I first read this gorgeous, delightful book around October 2014. I fell completely in love with it then but hadn’t reread it since. This month I had a bit of a spate of rereading books that I find super-comforting. This book easily ranks as one of my favourites.
Aristotle Mendoza, Ari, is a fifteen year old boy without particularly close friends and with a lot of angst, when he meets Dante Quintana at the pool. Dante teaches him to swim. Dante is different to other people Ari knows, his family works differently. The book focuses on the relationship between these two lovely, charming, funny, silly boys, and personally I think it’s impossible not to fall a little in love with these two.

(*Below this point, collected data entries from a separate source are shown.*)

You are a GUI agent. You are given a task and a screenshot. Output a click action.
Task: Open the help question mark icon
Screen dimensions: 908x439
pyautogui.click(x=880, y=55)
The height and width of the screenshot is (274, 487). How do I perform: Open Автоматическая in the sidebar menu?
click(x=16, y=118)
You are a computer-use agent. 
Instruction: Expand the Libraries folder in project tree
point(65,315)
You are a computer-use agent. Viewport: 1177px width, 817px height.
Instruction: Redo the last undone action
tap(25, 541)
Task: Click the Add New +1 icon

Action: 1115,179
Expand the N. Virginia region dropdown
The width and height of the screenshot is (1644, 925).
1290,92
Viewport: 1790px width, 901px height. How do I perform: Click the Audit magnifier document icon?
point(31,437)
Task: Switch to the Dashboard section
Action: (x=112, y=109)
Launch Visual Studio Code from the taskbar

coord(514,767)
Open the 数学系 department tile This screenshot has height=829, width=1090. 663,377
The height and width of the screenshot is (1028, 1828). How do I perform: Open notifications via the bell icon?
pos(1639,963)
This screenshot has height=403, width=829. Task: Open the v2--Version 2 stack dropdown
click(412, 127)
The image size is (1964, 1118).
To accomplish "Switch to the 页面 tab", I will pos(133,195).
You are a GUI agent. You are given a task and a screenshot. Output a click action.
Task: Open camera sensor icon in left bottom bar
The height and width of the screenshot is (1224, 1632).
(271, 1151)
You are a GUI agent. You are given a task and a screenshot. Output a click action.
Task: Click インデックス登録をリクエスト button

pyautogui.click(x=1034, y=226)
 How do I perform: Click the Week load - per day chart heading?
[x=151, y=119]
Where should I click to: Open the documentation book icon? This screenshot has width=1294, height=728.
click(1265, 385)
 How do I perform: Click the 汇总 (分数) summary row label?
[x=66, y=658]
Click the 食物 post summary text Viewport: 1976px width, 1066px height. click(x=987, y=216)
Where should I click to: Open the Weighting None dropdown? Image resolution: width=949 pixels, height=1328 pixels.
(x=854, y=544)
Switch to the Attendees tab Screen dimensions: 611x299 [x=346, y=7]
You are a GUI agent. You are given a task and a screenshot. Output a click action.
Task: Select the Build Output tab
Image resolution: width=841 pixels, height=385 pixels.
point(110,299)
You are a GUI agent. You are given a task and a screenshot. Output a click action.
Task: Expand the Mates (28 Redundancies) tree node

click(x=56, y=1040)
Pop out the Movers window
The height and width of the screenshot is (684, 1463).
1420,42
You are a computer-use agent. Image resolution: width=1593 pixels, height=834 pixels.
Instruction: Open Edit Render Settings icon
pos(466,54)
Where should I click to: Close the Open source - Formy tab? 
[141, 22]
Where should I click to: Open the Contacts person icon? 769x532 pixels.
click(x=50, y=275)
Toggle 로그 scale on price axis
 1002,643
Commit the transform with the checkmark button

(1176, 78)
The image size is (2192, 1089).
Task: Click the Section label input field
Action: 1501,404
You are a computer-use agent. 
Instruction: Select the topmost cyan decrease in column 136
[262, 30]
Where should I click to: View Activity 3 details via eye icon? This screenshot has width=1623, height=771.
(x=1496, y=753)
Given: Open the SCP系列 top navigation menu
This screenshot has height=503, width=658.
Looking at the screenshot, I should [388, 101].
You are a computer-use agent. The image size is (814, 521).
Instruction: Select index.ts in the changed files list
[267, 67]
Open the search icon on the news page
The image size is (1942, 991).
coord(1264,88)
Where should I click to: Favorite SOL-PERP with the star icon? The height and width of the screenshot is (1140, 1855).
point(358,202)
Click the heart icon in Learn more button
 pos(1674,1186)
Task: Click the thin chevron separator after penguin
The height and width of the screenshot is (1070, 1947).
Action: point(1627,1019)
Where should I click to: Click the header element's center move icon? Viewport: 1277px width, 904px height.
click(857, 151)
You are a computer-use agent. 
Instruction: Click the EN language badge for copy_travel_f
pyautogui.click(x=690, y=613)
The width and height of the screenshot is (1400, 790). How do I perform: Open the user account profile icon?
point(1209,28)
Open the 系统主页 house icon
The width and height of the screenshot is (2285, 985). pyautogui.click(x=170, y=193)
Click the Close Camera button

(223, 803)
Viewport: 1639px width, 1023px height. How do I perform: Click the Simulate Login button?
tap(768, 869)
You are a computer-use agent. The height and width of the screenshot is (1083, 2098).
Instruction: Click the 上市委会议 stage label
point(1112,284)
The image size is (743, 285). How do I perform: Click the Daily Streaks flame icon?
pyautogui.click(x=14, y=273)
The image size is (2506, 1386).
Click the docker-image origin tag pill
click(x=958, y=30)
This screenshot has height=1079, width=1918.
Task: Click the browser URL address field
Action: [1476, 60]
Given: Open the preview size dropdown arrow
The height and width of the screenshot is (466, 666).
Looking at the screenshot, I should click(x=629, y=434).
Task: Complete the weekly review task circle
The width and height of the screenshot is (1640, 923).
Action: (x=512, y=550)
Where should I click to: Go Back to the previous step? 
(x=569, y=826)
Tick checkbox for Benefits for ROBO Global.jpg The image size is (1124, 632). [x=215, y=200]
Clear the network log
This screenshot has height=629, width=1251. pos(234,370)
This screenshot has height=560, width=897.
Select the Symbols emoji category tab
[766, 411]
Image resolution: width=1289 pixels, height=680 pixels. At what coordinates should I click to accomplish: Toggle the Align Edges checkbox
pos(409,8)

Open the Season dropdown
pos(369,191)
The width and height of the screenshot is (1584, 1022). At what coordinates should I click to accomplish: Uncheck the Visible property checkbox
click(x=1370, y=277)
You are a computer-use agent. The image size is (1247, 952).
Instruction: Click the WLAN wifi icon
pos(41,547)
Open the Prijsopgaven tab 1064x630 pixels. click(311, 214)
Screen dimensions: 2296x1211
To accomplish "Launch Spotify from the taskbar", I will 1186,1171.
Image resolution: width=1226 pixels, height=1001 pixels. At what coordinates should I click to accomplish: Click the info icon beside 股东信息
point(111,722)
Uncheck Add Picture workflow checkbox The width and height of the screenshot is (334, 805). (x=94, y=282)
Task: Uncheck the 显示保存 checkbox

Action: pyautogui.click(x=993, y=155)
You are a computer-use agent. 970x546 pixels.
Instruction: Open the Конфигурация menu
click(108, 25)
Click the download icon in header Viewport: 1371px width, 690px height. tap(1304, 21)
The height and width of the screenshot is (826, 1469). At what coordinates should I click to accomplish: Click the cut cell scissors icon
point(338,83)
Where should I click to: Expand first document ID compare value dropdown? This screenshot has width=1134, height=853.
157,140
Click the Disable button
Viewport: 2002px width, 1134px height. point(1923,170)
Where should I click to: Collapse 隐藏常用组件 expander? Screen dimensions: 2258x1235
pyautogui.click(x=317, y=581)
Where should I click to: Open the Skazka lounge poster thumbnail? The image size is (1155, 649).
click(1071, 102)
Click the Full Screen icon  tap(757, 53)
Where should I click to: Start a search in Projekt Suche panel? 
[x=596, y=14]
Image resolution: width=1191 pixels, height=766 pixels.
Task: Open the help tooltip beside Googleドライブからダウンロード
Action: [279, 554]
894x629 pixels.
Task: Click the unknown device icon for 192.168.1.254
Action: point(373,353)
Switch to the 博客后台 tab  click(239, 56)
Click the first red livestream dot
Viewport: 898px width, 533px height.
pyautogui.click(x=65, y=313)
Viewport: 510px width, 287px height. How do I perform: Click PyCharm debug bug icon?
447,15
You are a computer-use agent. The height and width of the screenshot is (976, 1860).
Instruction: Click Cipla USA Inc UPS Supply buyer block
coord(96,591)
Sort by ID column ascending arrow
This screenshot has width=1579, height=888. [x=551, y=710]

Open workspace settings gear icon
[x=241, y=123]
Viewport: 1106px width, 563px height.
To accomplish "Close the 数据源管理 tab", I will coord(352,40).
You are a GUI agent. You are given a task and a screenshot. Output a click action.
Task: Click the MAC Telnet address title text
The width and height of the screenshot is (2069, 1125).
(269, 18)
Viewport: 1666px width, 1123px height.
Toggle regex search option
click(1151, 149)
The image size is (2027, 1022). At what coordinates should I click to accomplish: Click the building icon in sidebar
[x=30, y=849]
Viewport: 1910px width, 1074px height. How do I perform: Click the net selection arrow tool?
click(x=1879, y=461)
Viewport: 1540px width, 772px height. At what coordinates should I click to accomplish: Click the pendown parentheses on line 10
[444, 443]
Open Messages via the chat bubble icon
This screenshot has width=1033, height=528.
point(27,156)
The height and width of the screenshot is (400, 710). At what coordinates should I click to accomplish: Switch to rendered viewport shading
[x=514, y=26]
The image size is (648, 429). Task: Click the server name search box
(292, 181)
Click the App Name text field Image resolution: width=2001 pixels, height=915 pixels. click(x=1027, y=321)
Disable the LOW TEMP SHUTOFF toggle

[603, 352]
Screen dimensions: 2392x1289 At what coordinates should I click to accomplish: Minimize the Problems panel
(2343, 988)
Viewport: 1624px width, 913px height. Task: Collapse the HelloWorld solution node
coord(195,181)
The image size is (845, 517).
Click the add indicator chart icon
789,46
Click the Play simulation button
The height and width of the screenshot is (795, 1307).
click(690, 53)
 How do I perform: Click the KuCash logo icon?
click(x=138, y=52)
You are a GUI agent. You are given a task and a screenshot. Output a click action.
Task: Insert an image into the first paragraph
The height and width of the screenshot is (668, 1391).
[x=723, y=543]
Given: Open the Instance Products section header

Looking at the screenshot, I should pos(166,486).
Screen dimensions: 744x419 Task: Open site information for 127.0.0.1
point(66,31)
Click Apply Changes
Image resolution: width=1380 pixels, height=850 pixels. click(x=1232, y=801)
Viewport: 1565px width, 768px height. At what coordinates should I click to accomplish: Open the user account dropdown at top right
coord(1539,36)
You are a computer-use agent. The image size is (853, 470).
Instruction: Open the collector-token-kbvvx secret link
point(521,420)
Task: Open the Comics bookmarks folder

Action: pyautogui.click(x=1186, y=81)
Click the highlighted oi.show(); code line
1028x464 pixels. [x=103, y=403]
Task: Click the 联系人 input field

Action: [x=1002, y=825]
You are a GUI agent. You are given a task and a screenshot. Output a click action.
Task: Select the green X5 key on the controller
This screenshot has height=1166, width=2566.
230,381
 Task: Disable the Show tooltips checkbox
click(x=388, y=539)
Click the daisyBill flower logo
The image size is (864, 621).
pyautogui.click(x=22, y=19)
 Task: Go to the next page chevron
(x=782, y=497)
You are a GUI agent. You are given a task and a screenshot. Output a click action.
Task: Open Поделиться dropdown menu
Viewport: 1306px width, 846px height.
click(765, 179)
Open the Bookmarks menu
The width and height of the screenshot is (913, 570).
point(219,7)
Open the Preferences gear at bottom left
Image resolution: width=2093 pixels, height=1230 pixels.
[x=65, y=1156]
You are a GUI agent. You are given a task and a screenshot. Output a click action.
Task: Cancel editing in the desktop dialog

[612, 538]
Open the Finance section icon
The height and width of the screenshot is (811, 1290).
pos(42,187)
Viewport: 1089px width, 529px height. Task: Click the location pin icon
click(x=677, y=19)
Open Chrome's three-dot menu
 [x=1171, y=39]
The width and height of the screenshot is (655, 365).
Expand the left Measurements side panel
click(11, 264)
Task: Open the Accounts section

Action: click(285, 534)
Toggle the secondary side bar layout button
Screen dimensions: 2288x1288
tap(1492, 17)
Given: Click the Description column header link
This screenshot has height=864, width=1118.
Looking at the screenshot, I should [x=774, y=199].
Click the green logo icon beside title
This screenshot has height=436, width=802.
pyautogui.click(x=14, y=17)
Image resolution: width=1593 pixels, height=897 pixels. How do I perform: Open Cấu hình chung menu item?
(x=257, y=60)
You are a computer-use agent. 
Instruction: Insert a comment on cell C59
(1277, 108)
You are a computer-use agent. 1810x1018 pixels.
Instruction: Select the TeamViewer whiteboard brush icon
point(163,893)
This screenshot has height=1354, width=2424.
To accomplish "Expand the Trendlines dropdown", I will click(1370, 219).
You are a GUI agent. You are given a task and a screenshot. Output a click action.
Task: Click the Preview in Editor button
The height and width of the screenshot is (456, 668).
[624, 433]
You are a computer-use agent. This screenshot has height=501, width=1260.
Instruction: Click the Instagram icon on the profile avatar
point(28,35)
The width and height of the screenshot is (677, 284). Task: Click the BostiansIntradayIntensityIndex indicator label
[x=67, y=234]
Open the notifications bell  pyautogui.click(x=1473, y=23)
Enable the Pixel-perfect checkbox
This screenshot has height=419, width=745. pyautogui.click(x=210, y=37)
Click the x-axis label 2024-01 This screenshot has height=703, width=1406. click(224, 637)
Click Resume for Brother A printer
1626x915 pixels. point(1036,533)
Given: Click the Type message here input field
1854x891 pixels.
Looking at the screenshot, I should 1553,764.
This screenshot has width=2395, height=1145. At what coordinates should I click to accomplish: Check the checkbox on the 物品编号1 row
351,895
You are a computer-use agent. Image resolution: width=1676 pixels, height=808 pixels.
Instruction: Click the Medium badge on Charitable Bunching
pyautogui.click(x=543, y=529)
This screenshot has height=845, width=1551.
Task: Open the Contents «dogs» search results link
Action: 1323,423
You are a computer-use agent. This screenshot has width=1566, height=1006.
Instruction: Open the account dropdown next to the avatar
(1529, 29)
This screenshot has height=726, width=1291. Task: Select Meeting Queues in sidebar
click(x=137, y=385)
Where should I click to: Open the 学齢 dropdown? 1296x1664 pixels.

While Ari and Dante are the centre of this universe, and all the secrets they’ll find in it, I love that it also takes in so many other strands of what makes being fifteen so strange. There are some hauntingly beautiful and thought-provoking images and moments in this book, and plenty of quotes. If only I had found this as a teenager, I would definitely have identified strongly with some of Ari’s sentiments: The problem with my life was that it was someone else’s idea. I still do reading it today, but in a nostalgic way.
I don’t want to give spoilers because this story is so worth going into a little blind, with a lot of trust that it’s worth reading. It is about two boys figuring out who they want to be, where they want to go, on the bumpy road of growing up. It’s about families and friendship and all kinds of love, about surviving bad things and what happens afterwards, and about how you can support people the way they need. It is also beautifully written, and I whole-heartedly recommend it to anyone considering picking it up.